### Prompt
For the records below, output word for word the lines from the one with "Task: Collapse the Устройства и диски group" up to and including the one with "Where should I". No pictures.

### Source information
--------------------

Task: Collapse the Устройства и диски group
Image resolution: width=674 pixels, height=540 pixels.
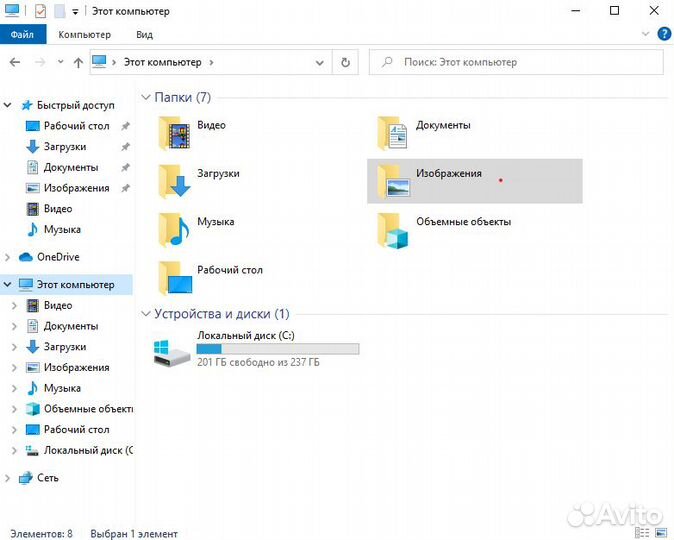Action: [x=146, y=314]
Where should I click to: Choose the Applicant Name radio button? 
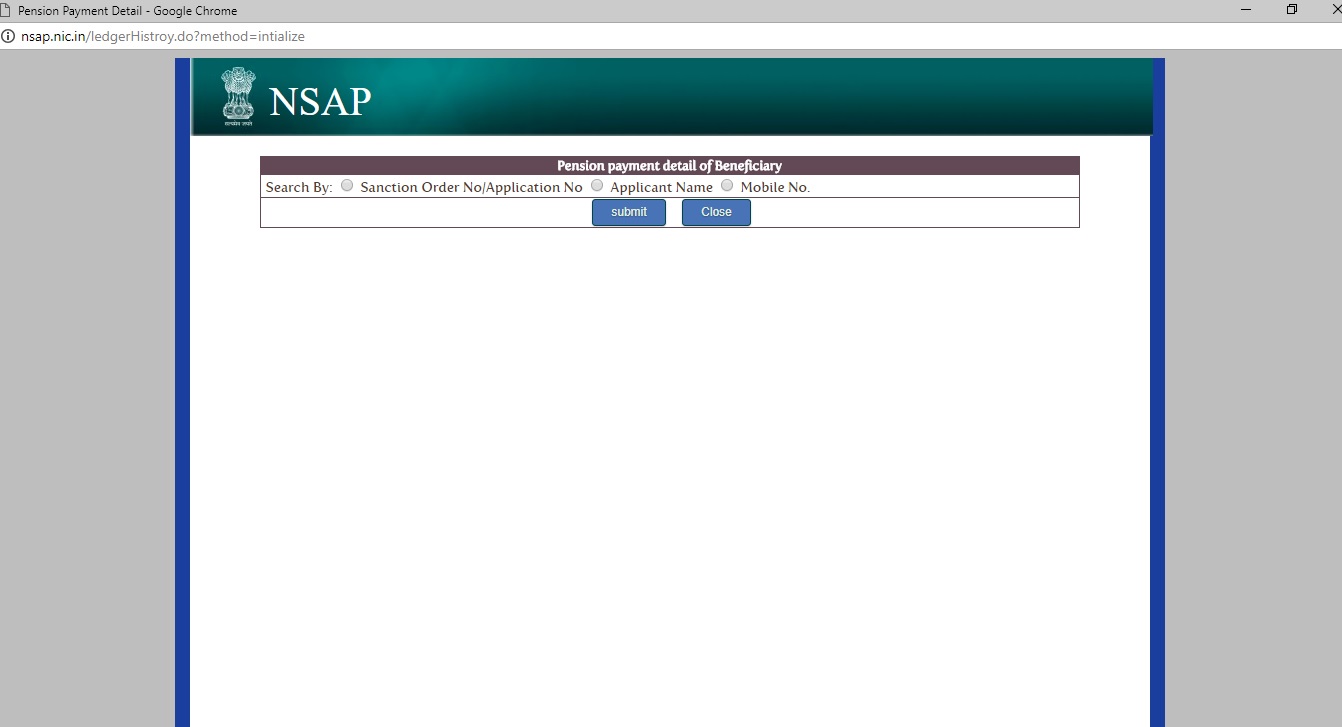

--------------------

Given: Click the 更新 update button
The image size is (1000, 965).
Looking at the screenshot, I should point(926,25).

--------------------

### Solution for this task
Task: Collapse the Устройства и диски group
Image resolution: width=674 pixels, height=540 pixels.
Action: [x=146, y=314]
Where should I click to: Choose the Applicant Name radio button? 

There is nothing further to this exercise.